▸ SHORT EXERCISE
Return each line of the data below verbatim.

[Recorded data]

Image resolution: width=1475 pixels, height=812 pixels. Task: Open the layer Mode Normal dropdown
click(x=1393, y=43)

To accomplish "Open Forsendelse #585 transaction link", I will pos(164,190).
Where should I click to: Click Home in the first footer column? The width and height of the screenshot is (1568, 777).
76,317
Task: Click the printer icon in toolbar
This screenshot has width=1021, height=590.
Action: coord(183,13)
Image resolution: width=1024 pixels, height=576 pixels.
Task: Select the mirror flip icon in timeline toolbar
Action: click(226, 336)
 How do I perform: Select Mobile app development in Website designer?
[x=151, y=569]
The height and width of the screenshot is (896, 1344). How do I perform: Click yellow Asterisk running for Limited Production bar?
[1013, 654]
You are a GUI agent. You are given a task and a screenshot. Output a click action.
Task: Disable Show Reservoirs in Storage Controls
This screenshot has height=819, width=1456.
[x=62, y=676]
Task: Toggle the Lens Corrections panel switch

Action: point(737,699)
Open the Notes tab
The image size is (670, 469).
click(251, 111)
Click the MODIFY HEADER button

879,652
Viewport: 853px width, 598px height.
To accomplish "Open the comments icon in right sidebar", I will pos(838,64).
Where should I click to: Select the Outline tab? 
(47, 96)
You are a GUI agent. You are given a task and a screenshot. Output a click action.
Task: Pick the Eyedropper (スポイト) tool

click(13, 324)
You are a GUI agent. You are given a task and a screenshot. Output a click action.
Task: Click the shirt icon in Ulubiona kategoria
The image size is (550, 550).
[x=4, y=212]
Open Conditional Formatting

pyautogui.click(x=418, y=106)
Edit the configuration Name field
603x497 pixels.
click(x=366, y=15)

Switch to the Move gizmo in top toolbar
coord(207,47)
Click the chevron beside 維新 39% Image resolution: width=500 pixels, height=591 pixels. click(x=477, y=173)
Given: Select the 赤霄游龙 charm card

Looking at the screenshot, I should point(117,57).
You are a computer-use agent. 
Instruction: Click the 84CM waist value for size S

▸ FULL OUTPUT
Image resolution: width=1475 pixels, height=812 pixels. Task: Open the layer Mode Normal dropdown
click(x=1393, y=43)

To accomplish "Open Forsendelse #585 transaction link", I will pos(164,190).
Where should I click to: Click Home in the first footer column? The width and height of the screenshot is (1568, 777).
76,317
Task: Click the printer icon in toolbar
This screenshot has width=1021, height=590.
Action: coord(183,13)
Image resolution: width=1024 pixels, height=576 pixels.
Task: Select the mirror flip icon in timeline toolbar
Action: click(226, 336)
 How do I perform: Select Mobile app development in Website designer?
[x=151, y=569]
The height and width of the screenshot is (896, 1344). How do I perform: Click yellow Asterisk running for Limited Production bar?
[1013, 654]
You are a GUI agent. You are given a task and a screenshot. Output a click action.
Task: Disable Show Reservoirs in Storage Controls
This screenshot has height=819, width=1456.
[x=62, y=676]
Task: Toggle the Lens Corrections panel switch

Action: point(737,699)
Open the Notes tab
The image size is (670, 469).
click(251, 111)
Click the MODIFY HEADER button

879,652
Viewport: 853px width, 598px height.
To accomplish "Open the comments icon in right sidebar", I will pos(838,64).
Where should I click to: Select the Outline tab? 
(47, 96)
You are a GUI agent. You are given a task and a screenshot. Output a click action.
Task: Pick the Eyedropper (スポイト) tool

click(13, 324)
You are a GUI agent. You are given a task and a screenshot. Output a click action.
Task: Click the shirt icon in Ulubiona kategoria
The image size is (550, 550).
[x=4, y=212]
Open Conditional Formatting

pyautogui.click(x=418, y=106)
Edit the configuration Name field
603x497 pixels.
click(x=366, y=15)

Switch to the Move gizmo in top toolbar
coord(207,47)
Click the chevron beside 維新 39% Image resolution: width=500 pixels, height=591 pixels. click(x=477, y=173)
Given: Select the 赤霄游龙 charm card

Looking at the screenshot, I should point(117,57).
You are a computer-use agent. 
Instruction: Click the 84CM waist value for size S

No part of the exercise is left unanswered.